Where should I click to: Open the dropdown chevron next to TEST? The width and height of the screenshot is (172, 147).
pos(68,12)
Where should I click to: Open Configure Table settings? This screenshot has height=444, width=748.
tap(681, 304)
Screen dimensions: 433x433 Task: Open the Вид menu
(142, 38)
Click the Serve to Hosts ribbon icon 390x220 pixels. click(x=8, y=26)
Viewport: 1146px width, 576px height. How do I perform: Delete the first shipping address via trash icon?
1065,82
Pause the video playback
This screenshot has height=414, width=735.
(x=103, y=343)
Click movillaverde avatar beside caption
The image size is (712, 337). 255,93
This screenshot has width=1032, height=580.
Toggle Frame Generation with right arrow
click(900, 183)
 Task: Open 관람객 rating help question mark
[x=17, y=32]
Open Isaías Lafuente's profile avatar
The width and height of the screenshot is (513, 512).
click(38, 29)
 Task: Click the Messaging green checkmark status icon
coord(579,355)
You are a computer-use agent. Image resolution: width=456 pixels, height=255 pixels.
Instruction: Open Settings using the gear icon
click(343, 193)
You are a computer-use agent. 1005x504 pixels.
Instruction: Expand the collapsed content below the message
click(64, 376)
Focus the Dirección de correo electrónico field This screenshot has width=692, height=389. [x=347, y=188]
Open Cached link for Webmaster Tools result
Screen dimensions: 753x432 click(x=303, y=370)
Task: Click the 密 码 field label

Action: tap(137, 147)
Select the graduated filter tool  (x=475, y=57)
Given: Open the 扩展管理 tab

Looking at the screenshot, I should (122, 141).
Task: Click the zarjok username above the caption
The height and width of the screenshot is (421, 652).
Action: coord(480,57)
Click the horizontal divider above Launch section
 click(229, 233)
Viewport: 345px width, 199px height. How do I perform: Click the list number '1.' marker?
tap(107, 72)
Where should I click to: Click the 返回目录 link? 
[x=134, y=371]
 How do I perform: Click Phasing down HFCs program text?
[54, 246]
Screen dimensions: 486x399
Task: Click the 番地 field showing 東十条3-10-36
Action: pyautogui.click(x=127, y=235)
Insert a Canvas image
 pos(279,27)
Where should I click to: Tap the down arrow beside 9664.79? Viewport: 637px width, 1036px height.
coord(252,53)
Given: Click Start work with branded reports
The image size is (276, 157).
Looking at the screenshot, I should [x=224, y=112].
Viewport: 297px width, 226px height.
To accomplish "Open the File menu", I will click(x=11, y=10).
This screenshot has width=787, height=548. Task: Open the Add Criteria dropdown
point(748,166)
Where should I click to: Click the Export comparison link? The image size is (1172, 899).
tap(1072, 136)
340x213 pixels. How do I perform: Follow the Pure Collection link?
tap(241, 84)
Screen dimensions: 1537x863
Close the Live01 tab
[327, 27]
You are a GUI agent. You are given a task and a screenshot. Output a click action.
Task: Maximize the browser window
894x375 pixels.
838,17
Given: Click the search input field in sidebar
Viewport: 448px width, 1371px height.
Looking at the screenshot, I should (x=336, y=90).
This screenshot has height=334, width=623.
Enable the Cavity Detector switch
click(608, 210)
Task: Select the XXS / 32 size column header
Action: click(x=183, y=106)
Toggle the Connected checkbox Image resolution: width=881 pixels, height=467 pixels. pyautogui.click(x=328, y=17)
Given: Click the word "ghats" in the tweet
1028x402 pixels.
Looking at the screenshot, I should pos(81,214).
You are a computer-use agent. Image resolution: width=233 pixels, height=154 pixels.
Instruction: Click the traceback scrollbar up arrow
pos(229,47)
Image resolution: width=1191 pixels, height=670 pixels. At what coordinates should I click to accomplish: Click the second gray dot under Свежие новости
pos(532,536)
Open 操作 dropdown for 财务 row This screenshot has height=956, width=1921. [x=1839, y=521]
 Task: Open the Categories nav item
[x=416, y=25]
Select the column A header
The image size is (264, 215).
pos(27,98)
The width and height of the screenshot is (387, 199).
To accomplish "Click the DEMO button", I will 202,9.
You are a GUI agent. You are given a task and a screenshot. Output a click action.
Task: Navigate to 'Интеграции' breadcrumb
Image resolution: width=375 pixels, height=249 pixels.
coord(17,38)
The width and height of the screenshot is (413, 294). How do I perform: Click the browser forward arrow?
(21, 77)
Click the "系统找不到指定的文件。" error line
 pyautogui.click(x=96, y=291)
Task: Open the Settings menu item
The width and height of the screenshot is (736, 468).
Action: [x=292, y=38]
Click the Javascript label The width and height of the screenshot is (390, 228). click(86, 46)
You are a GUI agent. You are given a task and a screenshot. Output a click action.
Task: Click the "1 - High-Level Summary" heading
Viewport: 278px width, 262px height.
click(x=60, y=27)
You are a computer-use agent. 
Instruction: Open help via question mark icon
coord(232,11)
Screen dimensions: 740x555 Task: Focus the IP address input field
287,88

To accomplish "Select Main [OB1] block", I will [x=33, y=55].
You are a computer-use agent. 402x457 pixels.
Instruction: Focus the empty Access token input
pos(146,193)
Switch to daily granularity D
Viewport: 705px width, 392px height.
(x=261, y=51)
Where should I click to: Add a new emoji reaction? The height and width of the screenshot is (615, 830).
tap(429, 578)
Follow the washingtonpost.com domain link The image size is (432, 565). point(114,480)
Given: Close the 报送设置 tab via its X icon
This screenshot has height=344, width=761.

***

* **Directions**
Reproduce each entry above exactly, keeping every word.

* **Answer for this exercise**
Where should I click to: Open the dropdown chevron next to TEST? The width and height of the screenshot is (172, 147).
pos(68,12)
Where should I click to: Open Configure Table settings? This screenshot has height=444, width=748.
tap(681, 304)
Screen dimensions: 433x433 Task: Open the Вид menu
(142, 38)
Click the Serve to Hosts ribbon icon 390x220 pixels. click(x=8, y=26)
Viewport: 1146px width, 576px height. How do I perform: Delete the first shipping address via trash icon?
1065,82
Pause the video playback
This screenshot has height=414, width=735.
(x=103, y=343)
Click movillaverde avatar beside caption
The image size is (712, 337). 255,93
This screenshot has width=1032, height=580.
Toggle Frame Generation with right arrow
click(900, 183)
 Task: Open 관람객 rating help question mark
[x=17, y=32]
Open Isaías Lafuente's profile avatar
The width and height of the screenshot is (513, 512).
click(38, 29)
 Task: Click the Messaging green checkmark status icon
coord(579,355)
You are a computer-use agent. Image resolution: width=456 pixels, height=255 pixels.
Instruction: Open Settings using the gear icon
click(343, 193)
You are a computer-use agent. 1005x504 pixels.
Instruction: Expand the collapsed content below the message
click(64, 376)
Focus the Dirección de correo electrónico field This screenshot has width=692, height=389. [x=347, y=188]
Open Cached link for Webmaster Tools result
Screen dimensions: 753x432 click(x=303, y=370)
Task: Click the 密 码 field label

Action: tap(137, 147)
Select the graduated filter tool  (x=475, y=57)
Given: Open the 扩展管理 tab

Looking at the screenshot, I should (122, 141).
Task: Click the zarjok username above the caption
The height and width of the screenshot is (421, 652).
Action: coord(480,57)
Click the horizontal divider above Launch section
 click(229, 233)
Viewport: 345px width, 199px height. How do I perform: Click the list number '1.' marker?
tap(107, 72)
Where should I click to: Click the 返回目录 link? 
[x=134, y=371]
 How do I perform: Click Phasing down HFCs program text?
[54, 246]
Screen dimensions: 486x399
Task: Click the 番地 field showing 東十条3-10-36
Action: pyautogui.click(x=127, y=235)
Insert a Canvas image
 pos(279,27)
Where should I click to: Tap the down arrow beside 9664.79? Viewport: 637px width, 1036px height.
coord(252,53)
Given: Click Start work with branded reports
The image size is (276, 157).
Looking at the screenshot, I should [x=224, y=112].
Viewport: 297px width, 226px height.
To accomplish "Open the File menu", I will click(x=11, y=10).
This screenshot has width=787, height=548. Task: Open the Add Criteria dropdown
point(748,166)
Where should I click to: Click the Export comparison link? The image size is (1172, 899).
tap(1072, 136)
340x213 pixels. How do I perform: Follow the Pure Collection link?
tap(241, 84)
Screen dimensions: 1537x863
Close the Live01 tab
[327, 27]
You are a GUI agent. You are given a task and a screenshot. Output a click action.
Task: Maximize the browser window
894x375 pixels.
838,17
Given: Click the search input field in sidebar
Viewport: 448px width, 1371px height.
Looking at the screenshot, I should (x=336, y=90).
This screenshot has height=334, width=623.
Enable the Cavity Detector switch
click(608, 210)
Task: Select the XXS / 32 size column header
Action: click(x=183, y=106)
Toggle the Connected checkbox Image resolution: width=881 pixels, height=467 pixels. pyautogui.click(x=328, y=17)
Given: Click the word "ghats" in the tweet
1028x402 pixels.
Looking at the screenshot, I should pos(81,214).
You are a computer-use agent. Image resolution: width=233 pixels, height=154 pixels.
Instruction: Click the traceback scrollbar up arrow
pos(229,47)
Image resolution: width=1191 pixels, height=670 pixels. At what coordinates should I click to accomplish: Click the second gray dot under Свежие новости
pos(532,536)
Open 操作 dropdown for 财务 row This screenshot has height=956, width=1921. [x=1839, y=521]
 Task: Open the Categories nav item
[x=416, y=25]
Select the column A header
The image size is (264, 215).
pos(27,98)
The width and height of the screenshot is (387, 199).
To accomplish "Click the DEMO button", I will 202,9.
You are a GUI agent. You are given a task and a screenshot. Output a click action.
Task: Navigate to 'Интеграции' breadcrumb
Image resolution: width=375 pixels, height=249 pixels.
coord(17,38)
The width and height of the screenshot is (413, 294). How do I perform: Click the browser forward arrow?
(21, 77)
Click the "系统找不到指定的文件。" error line
 pyautogui.click(x=96, y=291)
Task: Open the Settings menu item
The width and height of the screenshot is (736, 468).
Action: [x=292, y=38]
Click the Javascript label The width and height of the screenshot is (390, 228). click(86, 46)
You are a GUI agent. You are given a task and a screenshot. Output a click action.
Task: Click the "1 - High-Level Summary" heading
Viewport: 278px width, 262px height.
click(x=60, y=27)
You are a computer-use agent. 
Instruction: Open help via question mark icon
coord(232,11)
Screen dimensions: 740x555 Task: Focus the IP address input field
287,88

To accomplish "Select Main [OB1] block", I will [x=33, y=55].
You are a computer-use agent. 402x457 pixels.
Instruction: Focus the empty Access token input
pos(146,193)
Switch to daily granularity D
Viewport: 705px width, 392px height.
(x=261, y=51)
Where should I click to: Add a new emoji reaction? The height and width of the screenshot is (615, 830).
tap(429, 578)
Follow the washingtonpost.com domain link The image size is (432, 565). point(114,480)
Given: Close the 报送设置 tab via its X icon
This screenshot has height=344, width=761.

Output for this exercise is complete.